Task instructions: If a line in the entries below holds the string "will", copy it.

Records from a data source:
════════════════════

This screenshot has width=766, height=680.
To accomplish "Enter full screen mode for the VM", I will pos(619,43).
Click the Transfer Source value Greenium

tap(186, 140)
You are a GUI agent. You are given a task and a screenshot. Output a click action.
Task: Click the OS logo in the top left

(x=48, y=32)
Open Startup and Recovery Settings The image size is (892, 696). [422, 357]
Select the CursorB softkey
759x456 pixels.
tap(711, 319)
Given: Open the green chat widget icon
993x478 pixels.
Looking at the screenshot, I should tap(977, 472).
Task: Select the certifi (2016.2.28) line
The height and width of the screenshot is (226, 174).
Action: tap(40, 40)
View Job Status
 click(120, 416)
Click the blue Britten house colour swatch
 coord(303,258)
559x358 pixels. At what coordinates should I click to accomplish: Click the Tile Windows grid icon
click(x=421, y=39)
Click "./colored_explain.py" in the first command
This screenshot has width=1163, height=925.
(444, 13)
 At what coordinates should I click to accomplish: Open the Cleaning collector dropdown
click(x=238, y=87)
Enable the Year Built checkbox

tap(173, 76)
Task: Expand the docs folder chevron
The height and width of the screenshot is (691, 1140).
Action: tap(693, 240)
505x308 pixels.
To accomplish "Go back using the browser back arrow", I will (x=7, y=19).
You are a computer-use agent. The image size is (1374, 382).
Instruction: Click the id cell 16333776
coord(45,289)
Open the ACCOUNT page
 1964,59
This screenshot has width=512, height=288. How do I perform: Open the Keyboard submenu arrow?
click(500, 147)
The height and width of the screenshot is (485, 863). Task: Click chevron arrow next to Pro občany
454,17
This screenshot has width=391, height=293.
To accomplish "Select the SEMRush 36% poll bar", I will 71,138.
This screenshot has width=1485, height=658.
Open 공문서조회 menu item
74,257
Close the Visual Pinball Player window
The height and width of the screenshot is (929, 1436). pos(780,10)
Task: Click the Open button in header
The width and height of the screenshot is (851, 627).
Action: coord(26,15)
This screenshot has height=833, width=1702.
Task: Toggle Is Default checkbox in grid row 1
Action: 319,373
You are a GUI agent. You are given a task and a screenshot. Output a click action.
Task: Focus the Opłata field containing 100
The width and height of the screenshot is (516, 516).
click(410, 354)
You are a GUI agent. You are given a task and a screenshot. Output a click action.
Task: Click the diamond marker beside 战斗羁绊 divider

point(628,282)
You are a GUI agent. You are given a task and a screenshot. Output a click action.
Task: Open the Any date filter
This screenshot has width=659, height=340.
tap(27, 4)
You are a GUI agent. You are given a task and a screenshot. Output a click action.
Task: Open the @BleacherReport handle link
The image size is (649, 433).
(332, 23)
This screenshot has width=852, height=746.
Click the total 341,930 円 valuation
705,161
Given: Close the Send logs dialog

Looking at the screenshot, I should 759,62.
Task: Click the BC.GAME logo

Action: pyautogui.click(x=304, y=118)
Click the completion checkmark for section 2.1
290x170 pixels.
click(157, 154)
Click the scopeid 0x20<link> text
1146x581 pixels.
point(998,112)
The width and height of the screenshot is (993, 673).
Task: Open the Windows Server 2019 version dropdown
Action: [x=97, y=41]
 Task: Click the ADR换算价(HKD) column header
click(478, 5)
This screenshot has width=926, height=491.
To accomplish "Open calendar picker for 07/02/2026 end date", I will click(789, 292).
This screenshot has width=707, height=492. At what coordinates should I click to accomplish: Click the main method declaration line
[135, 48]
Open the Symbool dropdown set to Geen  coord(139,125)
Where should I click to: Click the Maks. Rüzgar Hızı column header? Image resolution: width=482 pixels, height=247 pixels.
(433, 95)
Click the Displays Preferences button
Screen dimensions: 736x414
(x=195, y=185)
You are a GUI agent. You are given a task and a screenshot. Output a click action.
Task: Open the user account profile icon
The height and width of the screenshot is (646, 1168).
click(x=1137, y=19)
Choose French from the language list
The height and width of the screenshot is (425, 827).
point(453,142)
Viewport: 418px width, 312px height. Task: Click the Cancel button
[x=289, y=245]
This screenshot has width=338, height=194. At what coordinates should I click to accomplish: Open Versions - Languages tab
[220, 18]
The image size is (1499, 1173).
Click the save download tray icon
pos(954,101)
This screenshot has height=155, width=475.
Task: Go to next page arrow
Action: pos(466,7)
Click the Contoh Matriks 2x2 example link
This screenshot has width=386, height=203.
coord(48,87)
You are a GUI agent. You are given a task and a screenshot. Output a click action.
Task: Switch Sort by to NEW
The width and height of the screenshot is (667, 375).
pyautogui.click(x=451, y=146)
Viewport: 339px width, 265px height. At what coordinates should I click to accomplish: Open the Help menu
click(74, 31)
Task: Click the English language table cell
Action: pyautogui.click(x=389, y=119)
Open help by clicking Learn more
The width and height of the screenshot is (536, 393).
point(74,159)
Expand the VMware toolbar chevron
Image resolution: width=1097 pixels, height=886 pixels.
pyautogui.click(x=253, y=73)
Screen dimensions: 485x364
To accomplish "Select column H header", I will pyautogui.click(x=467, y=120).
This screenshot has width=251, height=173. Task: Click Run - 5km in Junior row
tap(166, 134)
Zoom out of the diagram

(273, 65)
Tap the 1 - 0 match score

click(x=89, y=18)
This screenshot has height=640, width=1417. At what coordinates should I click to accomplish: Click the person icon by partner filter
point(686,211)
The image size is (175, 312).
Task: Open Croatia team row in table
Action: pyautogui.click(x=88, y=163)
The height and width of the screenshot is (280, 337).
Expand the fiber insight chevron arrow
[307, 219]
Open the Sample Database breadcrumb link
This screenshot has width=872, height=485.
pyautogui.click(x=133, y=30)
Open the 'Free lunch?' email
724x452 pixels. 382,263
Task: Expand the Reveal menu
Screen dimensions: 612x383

════════════════════

Answer box:
To accomplish "Enter full screen mode for the VM", I will pos(619,43).
To accomplish "Go back using the browser back arrow", I will (x=7, y=19).
To accomplish "Select the SEMRush 36% poll bar", I will 71,138.
To accomplish "Open calendar picker for 07/02/2026 end date", I will click(789, 292).
To accomplish "Select column H header", I will pyautogui.click(x=467, y=120).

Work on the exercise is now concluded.